ESF has been the leading academic institution on biotechnology for enhancing blight tolerance in American chestnuts, and we look forward to continuing that role in which we take great pride and responsibility.  

We will be sharing links to documents about our research and data on this page. But first, we’d like to provide some clarification:  

  • Multiple approaches are needed to address chestnut restoration. No single chestnut variety will fully address American chestnut restoration; it will be a gradual process of discovery, implementation, and improvement. We are confident that Darling trees represent a valuable first step, and further research will help clarify which varieties are most suitable for large-scale restoration. 
  • There was an identity error of the Darling 58. We discovered recently that an unfortunate labeling error occurred several years ago between two Darling varieties (54 and 58) that were developed at the same time. We are fixing the labeling, amending the filed documents within the regulatory approval process, and working to understand how it happened. 
  • Extensive testing has been done on Darling 54. The difference between Darling 54 and Darling 58 is the location of the new transgenes; the OxO gene is the same but located on a different chromosome. Data we have already provided to regulatory agencies confirms safety and characteristics of D54. 
  • ESF is continuing to pursue the regulatory approval process. We have no indication that new data will result in safety concerns that could jeopardize regulatory review. Following draft decisions published last year, the USDA-APHIS expressed no indication that OxO or the Darling variety might be harmful to the environment, ecosystems, or people. We are following agency guidance for submitting updates, but do not intend to withdraw the petition.  
  • The Darling variety does not exhibit major performance risks. Initial field trials indicate that blight tolerance is consistently enhanced in Darling trees compared to closely related controls without the OxO gene. Overall, Darling trees are shorter than their non-transgenic relatives, but height varies within and among families. These trees, both OxO positive and negative, will continue to be monitored over the long term. Regulatory approval will allow for even more rigorous evaluations of suitability for eventual large-scale restoration work. 
  • Research must continue. Testing is an important first step for large-scale restoration and we will continue to plant, watch, and collect data. We’ve done extensive health and safety testing of the Darling variety in support of our regulatory filings and every indication to date is they do not pose harm.    

Our data and observations1 so far indicate that potential restoration plantings will help conserve existing populations of American chestnut trees without causing harm to the trees or their habitat.

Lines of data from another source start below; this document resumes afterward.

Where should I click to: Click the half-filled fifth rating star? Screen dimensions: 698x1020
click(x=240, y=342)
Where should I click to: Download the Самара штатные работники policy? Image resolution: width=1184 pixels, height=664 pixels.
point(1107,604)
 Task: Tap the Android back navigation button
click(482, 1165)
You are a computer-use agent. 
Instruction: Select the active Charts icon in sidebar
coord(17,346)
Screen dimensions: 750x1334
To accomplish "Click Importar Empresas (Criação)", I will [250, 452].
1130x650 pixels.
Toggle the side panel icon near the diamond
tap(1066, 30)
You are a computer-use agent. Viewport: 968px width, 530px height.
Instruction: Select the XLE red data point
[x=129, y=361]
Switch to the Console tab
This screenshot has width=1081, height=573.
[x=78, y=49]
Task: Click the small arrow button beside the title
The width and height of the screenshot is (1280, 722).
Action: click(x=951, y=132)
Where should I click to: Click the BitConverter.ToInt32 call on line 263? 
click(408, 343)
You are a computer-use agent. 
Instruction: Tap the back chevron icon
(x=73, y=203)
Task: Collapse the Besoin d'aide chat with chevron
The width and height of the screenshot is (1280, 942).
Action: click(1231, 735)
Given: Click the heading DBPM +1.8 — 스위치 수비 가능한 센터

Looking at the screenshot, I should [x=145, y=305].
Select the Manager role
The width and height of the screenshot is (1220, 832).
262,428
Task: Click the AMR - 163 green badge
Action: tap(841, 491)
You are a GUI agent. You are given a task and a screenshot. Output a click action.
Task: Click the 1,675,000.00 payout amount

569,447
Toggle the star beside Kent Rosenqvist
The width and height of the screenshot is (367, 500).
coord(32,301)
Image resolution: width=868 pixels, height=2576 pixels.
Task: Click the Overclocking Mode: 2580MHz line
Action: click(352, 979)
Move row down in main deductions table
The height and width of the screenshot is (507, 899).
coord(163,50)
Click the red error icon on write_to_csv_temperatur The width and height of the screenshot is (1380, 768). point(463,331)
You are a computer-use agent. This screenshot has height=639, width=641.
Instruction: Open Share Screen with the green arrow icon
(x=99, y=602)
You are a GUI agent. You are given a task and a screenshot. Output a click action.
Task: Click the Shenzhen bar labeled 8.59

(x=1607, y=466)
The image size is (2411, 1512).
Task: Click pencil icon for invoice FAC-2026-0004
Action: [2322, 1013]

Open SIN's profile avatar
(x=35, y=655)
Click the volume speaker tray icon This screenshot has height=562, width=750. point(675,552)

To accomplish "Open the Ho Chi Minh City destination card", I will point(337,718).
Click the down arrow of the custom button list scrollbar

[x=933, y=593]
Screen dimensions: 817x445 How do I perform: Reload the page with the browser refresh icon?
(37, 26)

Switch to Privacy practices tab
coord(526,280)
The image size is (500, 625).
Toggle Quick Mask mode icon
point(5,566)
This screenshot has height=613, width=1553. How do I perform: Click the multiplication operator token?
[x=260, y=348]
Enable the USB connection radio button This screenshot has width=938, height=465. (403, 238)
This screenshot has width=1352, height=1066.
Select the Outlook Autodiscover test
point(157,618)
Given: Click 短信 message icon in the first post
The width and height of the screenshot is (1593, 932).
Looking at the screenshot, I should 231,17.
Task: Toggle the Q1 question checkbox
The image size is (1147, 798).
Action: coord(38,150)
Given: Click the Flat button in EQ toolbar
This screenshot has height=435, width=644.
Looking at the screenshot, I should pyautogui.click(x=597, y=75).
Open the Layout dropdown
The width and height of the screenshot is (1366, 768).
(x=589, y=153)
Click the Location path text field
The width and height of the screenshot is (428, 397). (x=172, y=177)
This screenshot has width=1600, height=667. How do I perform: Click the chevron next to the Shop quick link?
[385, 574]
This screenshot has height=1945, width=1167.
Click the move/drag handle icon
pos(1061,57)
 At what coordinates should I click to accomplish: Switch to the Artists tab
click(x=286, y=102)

Blight tolerance in Darling chestnuts is consistently enhanced compared to wild trees, so this represents an important milestone toward restoration of trees threatened by invasive pests and pathogens.  

The team of scientists with the American Chestnut Research and Restoration Project continue to prioritize rigorous science and discovery before large-scale restoration, and regulatory approval will facilitate research plantings to help the restoration community make those decisions. We’re all proud of the work that Dr. Powell and his team have done, and we look forward to continuing his legacy. 

  1. https://doi.org/10.3389/fpls.2018.01046 https://doi.org/10.1111/rec.12879 https://doi.org/10.1007/s11248-021-00263-w    https://doi.org/10.1007/s11056-022-09909-x   

 

December 2023

ESF remains committed to chestnut and tree restoration research. We are continuing to pursue approval from federal agencies and work with regulators, and reviews remain underway.

We continue to prioritize rigorous science and discovery in our long-term goal of safe and effective forest restoration. Our research so far indicates that potential restoration plantings will help conserve existing populations of American chestnut trees without causing harm to the trees or their habitat. Several tools and approaches are needed to adequately address chestnut restoration, and we are continuing work on Darling, DarWin, and other varieties to find the best path forward for chestnut restoration.